In HMF045 v The Republic of Nauru [2017] HCA 50 (15 November 2017) the High Court held that the Nauru Refugee Status Review Tribunal (Tribunal) failed to accord the appellant procedural fairness. The appellant is a Nepalese citizen who sought refugee status in Nauru after being transferred there under regional processing arrangements. The application was refused by the Secretary of the Department of Justice and Border Control of Nauru. An appeal to the Tribunal was dismissed. An appeal to the Supreme Court was also dismissed. In coming to its conclusion, the Tribunal referred to a report published on the website of the Nepalese army. The appellant argued that he had been denied procedural fairness because the report had not been put to him. He also argued that the Tribunal had applied the wrong test in determining his complementary protection claim. The Court held that the Tribunal had erred by not putting the appellant on notice of the significance that it proposed to attach to aspects of the report and giving him the opportunity to address the issue. The Court rejected the argument that the wrong test had been applied. There was no reason to decline relief. The decision was quashed and sent back to the Tribunal for reconsideration. Bell, Keane and Nettle JJ jointly.
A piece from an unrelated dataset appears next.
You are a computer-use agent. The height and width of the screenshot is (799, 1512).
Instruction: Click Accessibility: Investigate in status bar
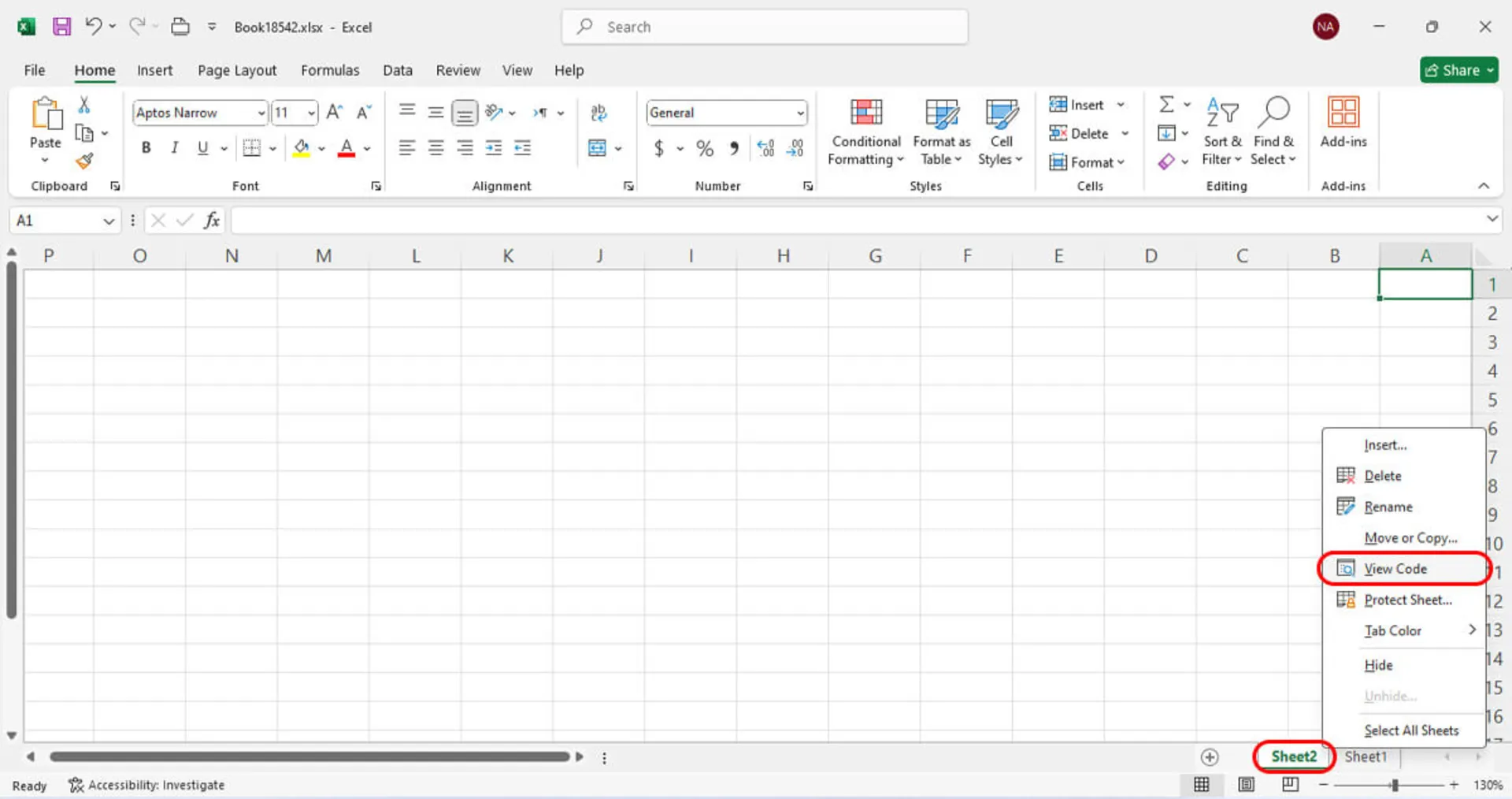[x=147, y=785]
Appeal from the Supreme Court (Nauru) allowed.

Constitutional law

Section 44(iv) – qualification to be elected – holding an office of profit under the Crown

In Re Nash [No 2] [2017] HCA 52 (orders 15 November 2017, reasons 6 December 2017) the High Court held that Hollie Hughes was disqualified from being elected as a Senator for New South Wales to fill the vacancy left by the disqualification of Senator Fiona Nash. Ms Hughes failed to win a seat in the Senate after contesting the 2016 election. On 1 July 2017, she was appointed as a part-time member of the Administrative Appeals Tribunal (AAT). On 27 October 2017, the High Court declared Ms Nash to be disqualified from being elected as a Senator, with the vacancy to be filled by a special count of the ballots. That same day, Ms Hughes resigned her position in the AAT. Ms Hughes was ascertained to be the candidate that should fill the vacancy left by Ms Nash. The Attorney-General for the Commonwealth sought an order that Ms Hughes be declared duly elected as a Senator. The issue before the Court was whether Ms Hughes was “incapable of being chosen” pursuant to s44(iv) of the Constitution because she held an office of profit under the Crown. There was no dispute that her position with the AAT was an office of profit; the issue was whether the “incapability” imposed by s44(iv) extended past the original day of polling to the time Ms Nash was disqualified. The Court held that the processes by which electors choose Members of Parliament and Senators do not end with polling, but continue until a candidate is determined. That would normally end with the declaration of the result. In this case, however, because of the disqualification of Ms Nash, the process of choice had not been completed. In the intervening time, Ms Hughes accepted an office that disqualified her from being chosen as a Senator. Accordingly, the Court refused to make the order sought. Kiefel CJ, Bell, Gageler, Keane, and Edelman JJ jointly. Answers to Questions Referred given.